[[ Extracted records, beginning ]]

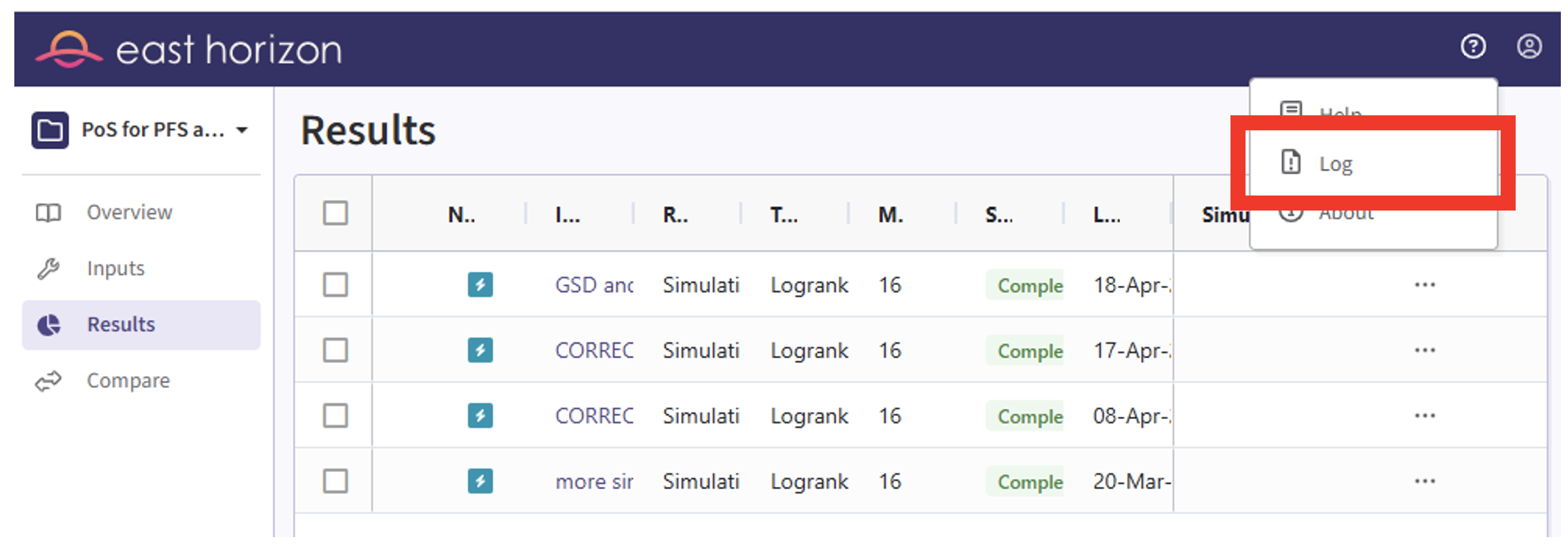The height and width of the screenshot is (550, 1568).
Task: Click the Results pie chart icon
Action: (x=49, y=325)
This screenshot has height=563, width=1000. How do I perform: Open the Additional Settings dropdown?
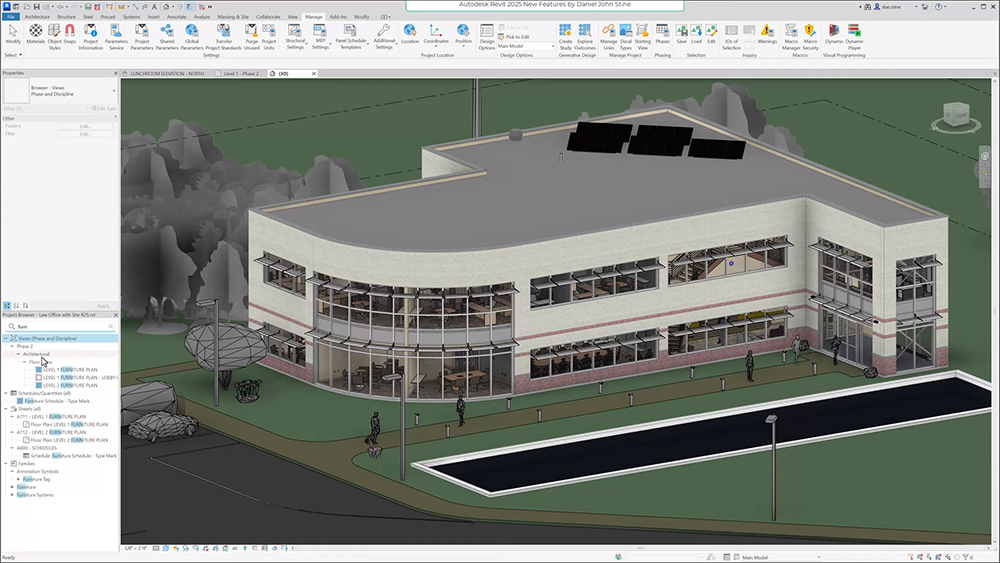[x=384, y=37]
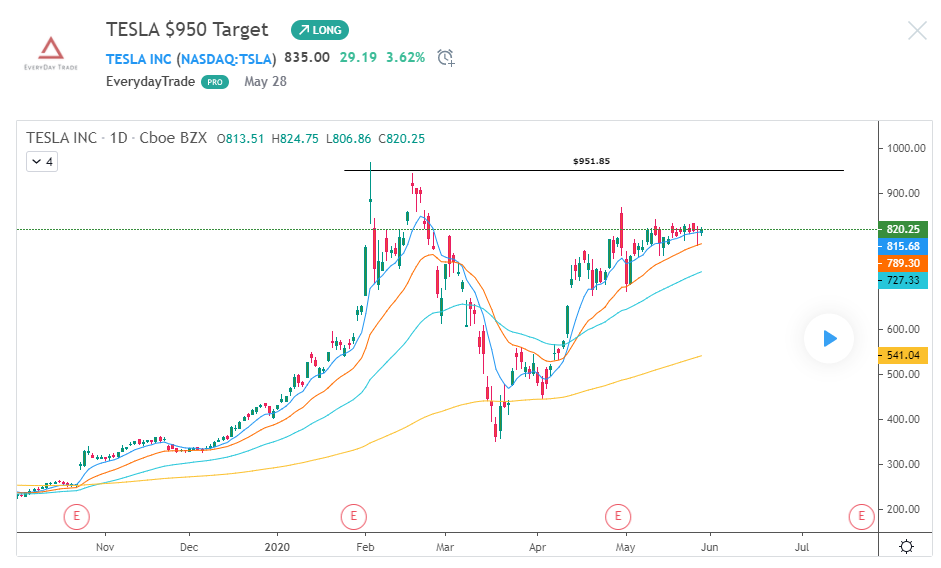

[[ Extracted records, end ]]

Work to complete: Set down exactly, and only, the lines from the one holding "This screenshot has" to the end of the records above, leaving every picture out.

Reply to the task:
This screenshot has height=563, width=1000. How do I perform: Open the Additional Settings dropdown?
[x=384, y=37]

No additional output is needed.